_Texte à analyser_
::::

Voici, par exemple, des images du tout premier centre de traitement de données de Facebook, en dehors du sol américain. C'est en Suède, dans la bourgade de Lulea, non loin du cercle polaire. C'est là que Facebook a installé ses serveurs informatiques géants, dans une région où la température moyenne est de 2 degrés, ce qui facilite le refroidissement des ordinateurs. C'est dans de tels endroits que se stockent toutes les données. Le contrôle de ces données, c'est le nerf de la guerre du Big Data.
LE REPORTAGE Un gigantesque trafic Chaque jour, il s'échange, dans le monde, 145 milliards de courriels. Quotidiennement, on compte, sur Google, 4 milliards et demi de recherches. Et, tous les jours, sur YouTube, on met en ligne 104 000 heures de vidéo. Et il y a en moyenne 552 millions d'utilisateurs de Facebook. Vous êtes friands d'autres statistiques ? Et bien, quand on évoque Big Data, l'unité de mesure, c'est le téra-octet. Un téra-octet, c'est à peu près ce qu'il y a dans 570 000 livres contenant, chacun, 300 pages. Donc, un téra-octet, c'est l'équivalent de 171 milliards de pages ! Ajoutons enfin que, d'après les spécialistes, ce flot de données va quasiment doubler tous les deux ans.

::::

Entrées enregistrées:
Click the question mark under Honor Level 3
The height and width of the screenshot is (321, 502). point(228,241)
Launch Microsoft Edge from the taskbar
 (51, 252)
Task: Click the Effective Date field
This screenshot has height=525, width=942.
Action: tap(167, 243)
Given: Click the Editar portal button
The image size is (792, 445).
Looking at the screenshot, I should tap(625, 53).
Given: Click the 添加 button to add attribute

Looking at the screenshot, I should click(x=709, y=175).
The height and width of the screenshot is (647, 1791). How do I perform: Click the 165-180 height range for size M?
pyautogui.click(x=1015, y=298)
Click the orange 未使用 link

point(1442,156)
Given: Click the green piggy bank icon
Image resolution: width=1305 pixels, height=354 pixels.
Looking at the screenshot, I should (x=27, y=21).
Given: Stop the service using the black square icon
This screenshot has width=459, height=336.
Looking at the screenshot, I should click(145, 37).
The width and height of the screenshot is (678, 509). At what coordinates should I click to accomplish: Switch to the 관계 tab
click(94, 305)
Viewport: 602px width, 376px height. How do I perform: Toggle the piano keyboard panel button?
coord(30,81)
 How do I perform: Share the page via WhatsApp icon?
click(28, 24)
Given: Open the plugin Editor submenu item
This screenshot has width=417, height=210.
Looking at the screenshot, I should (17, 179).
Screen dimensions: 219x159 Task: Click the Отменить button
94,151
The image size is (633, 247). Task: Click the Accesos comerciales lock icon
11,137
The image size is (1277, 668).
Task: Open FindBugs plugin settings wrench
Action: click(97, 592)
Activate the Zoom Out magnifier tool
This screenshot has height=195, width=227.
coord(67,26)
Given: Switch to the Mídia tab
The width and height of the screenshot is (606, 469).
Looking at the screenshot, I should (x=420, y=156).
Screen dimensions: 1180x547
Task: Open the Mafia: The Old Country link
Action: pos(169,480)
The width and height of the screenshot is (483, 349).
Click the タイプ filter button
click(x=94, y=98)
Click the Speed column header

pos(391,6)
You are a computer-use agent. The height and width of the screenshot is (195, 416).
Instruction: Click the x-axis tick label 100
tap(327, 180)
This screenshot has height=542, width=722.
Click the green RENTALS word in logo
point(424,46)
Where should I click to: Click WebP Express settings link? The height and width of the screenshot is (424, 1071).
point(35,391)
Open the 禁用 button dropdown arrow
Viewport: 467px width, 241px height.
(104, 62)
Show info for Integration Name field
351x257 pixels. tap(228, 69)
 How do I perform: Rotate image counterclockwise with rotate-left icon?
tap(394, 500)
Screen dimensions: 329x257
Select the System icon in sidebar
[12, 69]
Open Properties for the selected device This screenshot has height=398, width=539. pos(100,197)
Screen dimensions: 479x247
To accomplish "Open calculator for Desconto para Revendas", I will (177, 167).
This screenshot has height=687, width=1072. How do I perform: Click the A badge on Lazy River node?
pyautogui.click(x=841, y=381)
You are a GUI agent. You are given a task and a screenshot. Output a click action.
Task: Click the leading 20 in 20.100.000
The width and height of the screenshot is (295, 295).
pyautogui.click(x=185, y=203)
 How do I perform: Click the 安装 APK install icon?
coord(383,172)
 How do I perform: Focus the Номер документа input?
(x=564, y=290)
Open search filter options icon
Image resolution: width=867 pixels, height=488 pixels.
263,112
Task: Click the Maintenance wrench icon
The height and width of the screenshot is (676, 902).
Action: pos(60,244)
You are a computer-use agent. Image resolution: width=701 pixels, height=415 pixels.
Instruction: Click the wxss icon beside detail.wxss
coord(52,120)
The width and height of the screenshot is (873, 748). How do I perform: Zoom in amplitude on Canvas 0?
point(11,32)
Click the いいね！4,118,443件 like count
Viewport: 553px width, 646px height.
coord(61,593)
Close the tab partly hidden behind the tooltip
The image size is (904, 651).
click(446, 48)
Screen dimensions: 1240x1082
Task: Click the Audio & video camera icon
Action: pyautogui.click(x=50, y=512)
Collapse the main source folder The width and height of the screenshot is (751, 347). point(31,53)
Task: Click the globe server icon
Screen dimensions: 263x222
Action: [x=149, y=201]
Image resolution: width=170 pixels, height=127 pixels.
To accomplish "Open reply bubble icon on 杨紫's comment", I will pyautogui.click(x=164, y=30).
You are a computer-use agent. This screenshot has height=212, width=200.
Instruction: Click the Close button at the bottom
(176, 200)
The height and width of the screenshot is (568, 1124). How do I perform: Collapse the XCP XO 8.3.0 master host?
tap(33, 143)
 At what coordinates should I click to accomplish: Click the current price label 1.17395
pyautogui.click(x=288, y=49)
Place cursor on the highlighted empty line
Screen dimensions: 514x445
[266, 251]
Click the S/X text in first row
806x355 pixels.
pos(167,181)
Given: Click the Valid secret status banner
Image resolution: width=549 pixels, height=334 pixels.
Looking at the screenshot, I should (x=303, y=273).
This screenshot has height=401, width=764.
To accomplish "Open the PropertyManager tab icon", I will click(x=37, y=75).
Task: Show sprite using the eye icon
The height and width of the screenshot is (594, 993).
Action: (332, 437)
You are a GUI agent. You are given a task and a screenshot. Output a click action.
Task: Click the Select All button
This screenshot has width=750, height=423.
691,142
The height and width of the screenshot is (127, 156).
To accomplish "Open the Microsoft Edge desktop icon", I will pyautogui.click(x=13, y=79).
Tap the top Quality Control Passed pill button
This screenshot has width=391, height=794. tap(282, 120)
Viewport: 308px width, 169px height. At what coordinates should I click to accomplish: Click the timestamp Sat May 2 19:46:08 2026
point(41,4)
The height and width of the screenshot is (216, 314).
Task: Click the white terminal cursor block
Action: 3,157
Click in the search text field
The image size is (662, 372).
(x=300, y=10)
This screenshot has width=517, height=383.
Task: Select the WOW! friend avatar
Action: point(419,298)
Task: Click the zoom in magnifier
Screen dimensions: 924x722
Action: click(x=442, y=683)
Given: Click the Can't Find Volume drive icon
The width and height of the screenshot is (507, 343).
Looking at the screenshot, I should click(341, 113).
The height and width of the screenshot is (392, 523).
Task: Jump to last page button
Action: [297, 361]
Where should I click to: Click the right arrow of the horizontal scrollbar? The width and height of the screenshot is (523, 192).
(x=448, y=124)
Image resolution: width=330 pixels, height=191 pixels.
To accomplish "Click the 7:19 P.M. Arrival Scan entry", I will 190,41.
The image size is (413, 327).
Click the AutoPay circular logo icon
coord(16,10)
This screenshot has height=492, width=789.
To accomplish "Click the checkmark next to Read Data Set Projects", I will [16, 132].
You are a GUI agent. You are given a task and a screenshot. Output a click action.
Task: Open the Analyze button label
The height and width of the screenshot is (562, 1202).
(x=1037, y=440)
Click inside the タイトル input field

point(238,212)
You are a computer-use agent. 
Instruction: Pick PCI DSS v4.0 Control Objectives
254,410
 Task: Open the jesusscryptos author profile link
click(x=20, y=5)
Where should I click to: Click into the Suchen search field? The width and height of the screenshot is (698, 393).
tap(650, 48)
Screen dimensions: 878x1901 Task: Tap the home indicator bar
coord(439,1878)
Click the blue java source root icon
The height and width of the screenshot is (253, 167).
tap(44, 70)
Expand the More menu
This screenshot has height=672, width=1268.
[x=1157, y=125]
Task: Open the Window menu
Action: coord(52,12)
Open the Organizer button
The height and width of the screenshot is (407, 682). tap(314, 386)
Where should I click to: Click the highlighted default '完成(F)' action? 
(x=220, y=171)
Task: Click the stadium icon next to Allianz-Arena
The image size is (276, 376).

::::

_Consigne_
Pouvez-vous restituer mot pour mot l'intégralité du texte sur le Big Data ?

_Production attendue_
Voici, par exemple, des images du tout premier centre de traitement de données de Facebook, en dehors du sol américain. C'est en Suède, dans la bourgade de Lulea, non loin du cercle polaire. C'est là que Facebook a installé ses serveurs informatiques géants, dans une région où la température moyenne est de 2 degrés, ce qui facilite le refroidissement des ordinateurs. C'est dans de tels endroits que se stockent toutes les données. Le contrôle de ces données, c'est le nerf de la guerre du Big Data.
LE REPORTAGE Un gigantesque trafic Chaque jour, il s'échange, dans le monde, 145 milliards de courriels. Quotidiennement, on compte, sur Google, 4 milliards et demi de recherches. Et, tous les jours, sur YouTube, on met en ligne 104 000 heures de vidéo. Et il y a en moyenne 552 millions d'utilisateurs de Facebook. Vous êtes friands d'autres statistiques ? Et bien, quand on évoque Big Data, l'unité de mesure, c'est le téra-octet. Un téra-octet, c'est à peu près ce qu'il y a dans 570 000 livres contenant, chacun, 300 pages. Donc, un téra-octet, c'est l'équivalent de 171 milliards de pages ! Ajoutons enfin que, d'après les spécialistes, ce flot de données va quasiment doubler tous les deux ans.